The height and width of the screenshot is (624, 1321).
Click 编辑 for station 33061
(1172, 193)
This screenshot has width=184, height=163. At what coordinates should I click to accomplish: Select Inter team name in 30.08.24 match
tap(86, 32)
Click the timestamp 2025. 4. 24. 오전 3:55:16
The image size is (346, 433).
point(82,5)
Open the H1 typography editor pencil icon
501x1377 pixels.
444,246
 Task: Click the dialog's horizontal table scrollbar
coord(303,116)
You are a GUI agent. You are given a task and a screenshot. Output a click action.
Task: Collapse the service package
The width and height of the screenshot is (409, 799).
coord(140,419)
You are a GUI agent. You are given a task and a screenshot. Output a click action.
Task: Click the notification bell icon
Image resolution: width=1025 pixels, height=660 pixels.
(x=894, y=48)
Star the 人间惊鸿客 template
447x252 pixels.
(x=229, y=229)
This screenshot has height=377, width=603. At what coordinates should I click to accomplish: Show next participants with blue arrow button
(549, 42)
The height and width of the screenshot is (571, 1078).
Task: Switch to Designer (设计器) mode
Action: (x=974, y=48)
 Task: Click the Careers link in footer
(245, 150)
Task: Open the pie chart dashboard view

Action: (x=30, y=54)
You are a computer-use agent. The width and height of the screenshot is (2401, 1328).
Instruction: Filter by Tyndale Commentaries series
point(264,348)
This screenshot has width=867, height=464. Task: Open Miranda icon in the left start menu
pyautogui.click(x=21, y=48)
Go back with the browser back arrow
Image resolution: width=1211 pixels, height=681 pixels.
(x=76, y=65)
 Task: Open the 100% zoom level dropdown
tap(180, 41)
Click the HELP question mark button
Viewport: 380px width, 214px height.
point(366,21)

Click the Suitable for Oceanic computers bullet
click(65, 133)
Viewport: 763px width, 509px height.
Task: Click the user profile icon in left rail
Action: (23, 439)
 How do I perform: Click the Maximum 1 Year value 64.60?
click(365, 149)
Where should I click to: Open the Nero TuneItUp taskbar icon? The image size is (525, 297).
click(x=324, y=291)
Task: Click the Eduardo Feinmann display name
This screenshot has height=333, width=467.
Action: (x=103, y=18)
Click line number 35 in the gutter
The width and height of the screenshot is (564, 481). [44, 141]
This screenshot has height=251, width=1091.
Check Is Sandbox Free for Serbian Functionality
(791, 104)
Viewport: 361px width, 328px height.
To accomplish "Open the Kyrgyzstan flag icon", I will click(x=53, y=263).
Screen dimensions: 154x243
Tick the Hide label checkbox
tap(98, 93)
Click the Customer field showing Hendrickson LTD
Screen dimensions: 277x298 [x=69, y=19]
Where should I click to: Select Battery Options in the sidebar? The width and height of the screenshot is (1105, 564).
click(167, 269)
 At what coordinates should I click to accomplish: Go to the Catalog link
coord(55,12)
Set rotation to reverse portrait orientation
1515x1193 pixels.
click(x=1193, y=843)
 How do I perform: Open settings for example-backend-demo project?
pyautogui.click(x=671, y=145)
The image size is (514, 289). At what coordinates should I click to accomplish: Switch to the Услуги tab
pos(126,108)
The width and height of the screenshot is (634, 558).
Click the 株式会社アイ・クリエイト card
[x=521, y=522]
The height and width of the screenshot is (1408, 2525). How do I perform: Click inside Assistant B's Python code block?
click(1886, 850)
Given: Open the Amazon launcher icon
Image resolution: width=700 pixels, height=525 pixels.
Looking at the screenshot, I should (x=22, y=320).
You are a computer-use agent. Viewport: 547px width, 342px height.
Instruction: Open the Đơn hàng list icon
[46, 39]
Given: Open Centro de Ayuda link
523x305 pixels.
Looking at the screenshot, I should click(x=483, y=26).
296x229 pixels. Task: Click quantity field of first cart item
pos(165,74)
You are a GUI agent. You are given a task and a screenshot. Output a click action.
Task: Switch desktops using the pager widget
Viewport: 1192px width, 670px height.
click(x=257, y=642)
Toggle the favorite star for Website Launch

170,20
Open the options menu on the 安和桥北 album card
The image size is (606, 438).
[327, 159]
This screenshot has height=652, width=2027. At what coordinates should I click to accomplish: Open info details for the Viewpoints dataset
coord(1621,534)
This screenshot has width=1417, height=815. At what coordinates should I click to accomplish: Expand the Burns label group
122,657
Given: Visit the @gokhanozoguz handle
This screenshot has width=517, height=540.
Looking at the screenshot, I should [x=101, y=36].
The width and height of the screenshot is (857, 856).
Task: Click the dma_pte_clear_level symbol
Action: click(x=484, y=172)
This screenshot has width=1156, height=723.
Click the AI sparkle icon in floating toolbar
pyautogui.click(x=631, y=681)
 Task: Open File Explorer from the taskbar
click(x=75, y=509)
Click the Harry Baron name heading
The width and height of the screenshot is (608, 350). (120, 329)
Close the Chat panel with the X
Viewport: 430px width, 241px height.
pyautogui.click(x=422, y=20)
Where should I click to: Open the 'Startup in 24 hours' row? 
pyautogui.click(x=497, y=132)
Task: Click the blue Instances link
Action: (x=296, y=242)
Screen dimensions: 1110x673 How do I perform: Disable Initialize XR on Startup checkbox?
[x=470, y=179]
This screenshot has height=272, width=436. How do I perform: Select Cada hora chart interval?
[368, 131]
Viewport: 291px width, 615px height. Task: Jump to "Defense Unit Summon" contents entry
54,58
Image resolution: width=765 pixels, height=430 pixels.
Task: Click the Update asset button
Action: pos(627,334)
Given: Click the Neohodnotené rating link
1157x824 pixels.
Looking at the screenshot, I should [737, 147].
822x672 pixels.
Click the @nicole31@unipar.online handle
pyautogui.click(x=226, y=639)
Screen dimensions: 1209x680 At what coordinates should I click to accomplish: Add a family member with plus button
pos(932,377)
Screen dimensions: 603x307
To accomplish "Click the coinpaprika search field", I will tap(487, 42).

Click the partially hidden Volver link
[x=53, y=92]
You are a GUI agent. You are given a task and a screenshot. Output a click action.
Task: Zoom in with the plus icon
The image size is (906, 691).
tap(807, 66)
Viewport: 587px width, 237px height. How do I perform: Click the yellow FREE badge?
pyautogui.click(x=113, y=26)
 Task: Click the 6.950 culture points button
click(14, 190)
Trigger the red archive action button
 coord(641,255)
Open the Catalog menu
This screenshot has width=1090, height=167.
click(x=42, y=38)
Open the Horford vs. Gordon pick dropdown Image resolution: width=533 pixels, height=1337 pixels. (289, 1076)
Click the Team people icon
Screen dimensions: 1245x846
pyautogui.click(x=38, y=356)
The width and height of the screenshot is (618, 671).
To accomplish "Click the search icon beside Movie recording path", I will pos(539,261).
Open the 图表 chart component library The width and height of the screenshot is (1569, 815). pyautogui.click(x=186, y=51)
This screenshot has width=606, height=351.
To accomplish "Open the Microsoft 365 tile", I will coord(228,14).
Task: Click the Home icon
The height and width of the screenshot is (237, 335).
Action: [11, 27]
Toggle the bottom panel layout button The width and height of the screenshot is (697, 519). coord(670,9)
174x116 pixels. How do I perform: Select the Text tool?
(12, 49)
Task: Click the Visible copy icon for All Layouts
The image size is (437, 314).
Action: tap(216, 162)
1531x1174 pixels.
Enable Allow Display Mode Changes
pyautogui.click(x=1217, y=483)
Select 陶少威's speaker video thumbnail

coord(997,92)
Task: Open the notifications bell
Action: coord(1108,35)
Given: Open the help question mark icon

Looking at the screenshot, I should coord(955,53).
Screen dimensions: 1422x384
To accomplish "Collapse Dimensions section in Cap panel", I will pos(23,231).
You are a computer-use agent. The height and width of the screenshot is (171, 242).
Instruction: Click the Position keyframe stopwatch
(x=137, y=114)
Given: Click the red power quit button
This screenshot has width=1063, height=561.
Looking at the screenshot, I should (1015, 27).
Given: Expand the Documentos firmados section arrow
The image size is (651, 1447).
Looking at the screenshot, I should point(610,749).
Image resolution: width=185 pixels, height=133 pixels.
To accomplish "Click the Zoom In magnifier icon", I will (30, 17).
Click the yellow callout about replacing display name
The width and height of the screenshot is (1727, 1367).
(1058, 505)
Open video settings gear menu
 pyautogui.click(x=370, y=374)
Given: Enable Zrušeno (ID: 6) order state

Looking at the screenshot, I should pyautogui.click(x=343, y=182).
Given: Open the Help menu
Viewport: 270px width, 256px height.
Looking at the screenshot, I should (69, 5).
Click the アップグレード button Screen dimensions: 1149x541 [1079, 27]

TASK REQUIREMENTS
Set down the data word for word, from its first line through the line containing "(x=229, y=229)".

TASK RESULT
The height and width of the screenshot is (624, 1321).
Click 编辑 for station 33061
(1172, 193)
This screenshot has width=184, height=163. At what coordinates should I click to accomplish: Select Inter team name in 30.08.24 match
tap(86, 32)
Click the timestamp 2025. 4. 24. 오전 3:55:16
The image size is (346, 433).
point(82,5)
Open the H1 typography editor pencil icon
501x1377 pixels.
444,246
 Task: Click the dialog's horizontal table scrollbar
coord(303,116)
You are a GUI agent. You are given a task and a screenshot. Output a click action.
Task: Collapse the service package
The width and height of the screenshot is (409, 799).
coord(140,419)
You are a GUI agent. You are given a task and a screenshot. Output a click action.
Task: Click the notification bell icon
Image resolution: width=1025 pixels, height=660 pixels.
(x=894, y=48)
Star the 人间惊鸿客 template
447x252 pixels.
(x=229, y=229)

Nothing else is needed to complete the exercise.